▶ [作業項目]: 以下のIVRに関する文章を、一字一句違えずに全文書き写すこと。

IVRに関する専門知識と看護技術を備えたエキスパート

がんや動脈瘤に対する治療に有効です

IVRは「放射線診断技術の治療的応用」を意味するInterventional Radiologyの略語で、X線透視像、血管造影像、US(超音波)像、またはCT像を見ながらカテーテルや針を入れて、外科手術を行うことなく、できるだけ傷を残さずに病気を治療する画期的な方法です。

病気の場所だけを正確に治療でき、患者への身体的な負担が少ないため、高齢者や状態の悪い進行がんを含むがんの治療ほか、大量出血での救命、血管などの閉塞あるいは動脈瘤に対する治療など、幅広い分野に応用されています。

動脈塞栓術(TAE)、リザーバー留置術、経皮的血管拡張術(PTA)、ステント留置術などの「血管IVR」と、生検、胆管ドレナージ、膿瘍穿刺ドレナージ、結石除去術などの「非血管IVR」があり、病気の種類や状態によって選択、あるいは併用して治療することもあります。

診断・治療機器の発達に伴い、IVRは目覚ましい進歩を遂げており、治療を必要としている患者は増加していますが、IVRを安全に効率的に行うためには、医師、看護師、技師のそれぞれが協力しあることが重要であり、優秀なスタッフが求められています。

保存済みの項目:
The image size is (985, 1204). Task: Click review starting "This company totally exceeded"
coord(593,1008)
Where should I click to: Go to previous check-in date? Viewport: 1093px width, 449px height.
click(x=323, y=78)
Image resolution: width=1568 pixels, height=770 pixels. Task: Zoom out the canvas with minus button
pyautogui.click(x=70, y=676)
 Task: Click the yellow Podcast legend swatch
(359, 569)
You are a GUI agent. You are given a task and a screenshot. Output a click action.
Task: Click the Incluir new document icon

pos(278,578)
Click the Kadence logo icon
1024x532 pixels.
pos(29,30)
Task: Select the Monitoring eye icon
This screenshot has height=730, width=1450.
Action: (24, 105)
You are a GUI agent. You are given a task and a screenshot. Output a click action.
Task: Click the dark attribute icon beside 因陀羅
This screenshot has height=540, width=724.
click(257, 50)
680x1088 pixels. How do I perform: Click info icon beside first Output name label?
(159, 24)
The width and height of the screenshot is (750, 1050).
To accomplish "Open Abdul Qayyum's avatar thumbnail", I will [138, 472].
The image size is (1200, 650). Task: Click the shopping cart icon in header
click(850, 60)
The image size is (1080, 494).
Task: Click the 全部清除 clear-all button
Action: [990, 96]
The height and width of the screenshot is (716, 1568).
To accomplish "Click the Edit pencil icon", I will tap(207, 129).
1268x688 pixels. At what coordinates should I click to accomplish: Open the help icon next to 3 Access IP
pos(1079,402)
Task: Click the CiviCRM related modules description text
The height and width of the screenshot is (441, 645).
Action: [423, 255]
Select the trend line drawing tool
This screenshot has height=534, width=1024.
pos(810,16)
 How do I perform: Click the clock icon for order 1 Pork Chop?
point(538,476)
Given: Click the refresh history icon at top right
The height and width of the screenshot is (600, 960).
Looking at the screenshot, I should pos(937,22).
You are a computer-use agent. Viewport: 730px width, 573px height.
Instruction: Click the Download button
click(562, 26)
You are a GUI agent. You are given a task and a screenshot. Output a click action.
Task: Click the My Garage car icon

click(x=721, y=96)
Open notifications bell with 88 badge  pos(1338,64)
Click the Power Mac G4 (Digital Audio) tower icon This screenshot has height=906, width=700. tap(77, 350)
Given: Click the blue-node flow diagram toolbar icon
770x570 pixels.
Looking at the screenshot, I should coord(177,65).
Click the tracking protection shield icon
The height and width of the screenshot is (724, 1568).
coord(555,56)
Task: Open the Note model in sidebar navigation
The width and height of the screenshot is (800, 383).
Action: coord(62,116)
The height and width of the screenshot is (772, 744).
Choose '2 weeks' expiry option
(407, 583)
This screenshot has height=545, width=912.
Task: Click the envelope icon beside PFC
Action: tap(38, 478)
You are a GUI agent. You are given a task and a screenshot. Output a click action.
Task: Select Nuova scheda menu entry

▶ [演習の結果]:
IVRに関する専門知識と看護技術を備えたエキスパート

がんや動脈瘤に対する治療に有効です

IVRは「放射線診断技術の治療的応用」を意味するInterventional Radiologyの略語で、X線透視像、血管造影像、US(超音波)像、またはCT像を見ながらカテーテルや針を入れて、外科手術を行うことなく、できるだけ傷を残さずに病気を治療する画期的な方法です。

病気の場所だけを正確に治療でき、患者への身体的な負担が少ないため、高齢者や状態の悪い進行がんを含むがんの治療ほか、大量出血での救命、血管などの閉塞あるいは動脈瘤に対する治療など、幅広い分野に応用されています。

動脈塞栓術(TAE)、リザーバー留置術、経皮的血管拡張術(PTA)、ステント留置術などの「血管IVR」と、生検、胆管ドレナージ、膿瘍穿刺ドレナージ、結石除去術などの「非血管IVR」があり、病気の種類や状態によって選択、あるいは併用して治療することもあります。

診断・治療機器の発達に伴い、IVRは目覚ましい進歩を遂げており、治療を必要としている患者は増加していますが、IVRを安全に効率的に行うためには、医師、看護師、技師のそれぞれが協力しあることが重要であり、優秀なスタッフが求められています。